FUKUSHIMA, Japan — A 9.0-magnitude earthquake trembled off the coast of eastern Japan, producing devastating tsunami waves. The disaster caused over 15,000 deaths and wreaked severe damage on the Fukushima Daiichi Nuclear Power Plant, leading to the worst nuclear disaster since Chernobyl in 1986.
Immediately responding to the devastation, the United States government mobilized Pacific Command’s full capacity to assist the Japanese Self-Defense Forces with humanitarian relief and cleanup efforts. Operation Tomodachi (‘friend’), the largest bilateral operation in Japan, reignited a strained U.S.-Japan partnership.
Tsunami waves as high as 133 feet smashed into the coastline and flooded Fukushima’s power station, knocking out the power. Cooling systems failed and reactors overheated, causing nuclear fuel to melt. The reactors then released hydrogen, triggering explosions and deluging the air, land and sea with radioactive materials.
Twenty-four hours into the aftermath of the disaster, Japan performed miraculous rescues with the support of the United States: “Total number of people rescued stood at 14,937… 3,430,000 meals and 27,084 tons of water were provided; 545,773 people made use of the bathing assistance provided; 16,242 people received medical-related assistance and 319 km of roads were re-opened.”

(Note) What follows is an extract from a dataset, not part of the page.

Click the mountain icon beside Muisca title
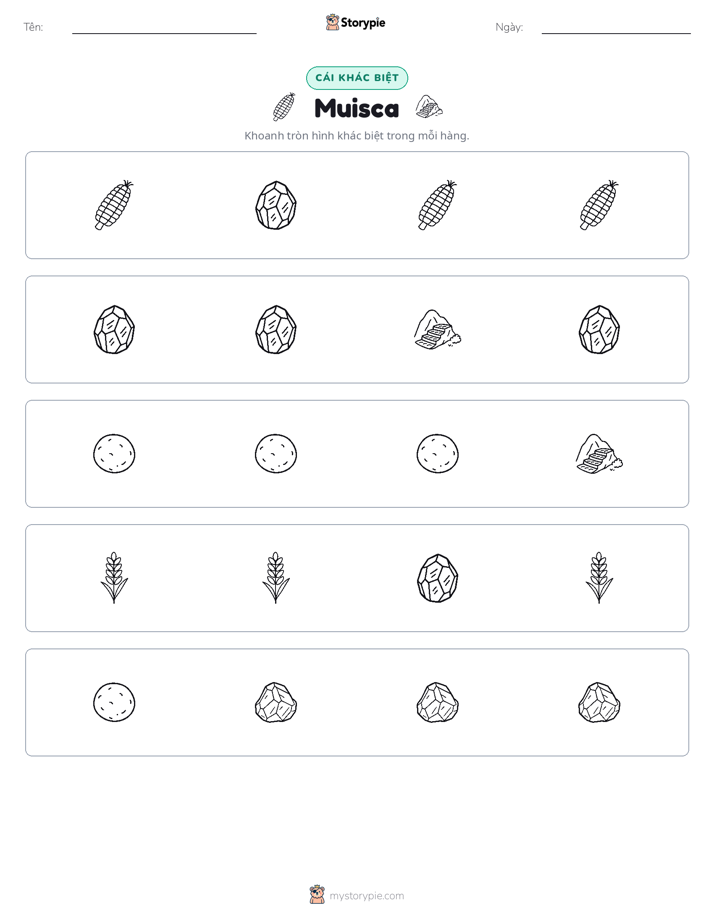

Over the course of a month, the United States supplied more than 24,000 personnel, nearly 200 aircraft and two dozen naval vessels in direct support of humanitarian relief. U.S. Forces Japan’s efforts included the distribution of over 100 tons of supplies per day. American medical personnel treated the injured and force protection teams assisted with HAZMAT control. Commanders supplied critical equipment, engineering support and manpower.
Third Marine Division Commander Major General Brilakis deployed his regional assets from nearby Okinawa to assist. “We train to be able to rapidly shift gears and provide the support necessary to accomplish the mission whether the task is an exercise, operation or relief effort such as here in Honshu… to aggressively support Operation Tomodachi,” said Brilakis.
U.S. Chemical, Biological, Radiological, Nuclear, and Explosives teams (CBRNE) assisted with foreign consequence management, or the impacts of the radioactive contamination. “Special D.O.D. radiation health, environmental health, and emergency response teams” arrived to evaluate health threats, collect samples and clean up radioactive materials.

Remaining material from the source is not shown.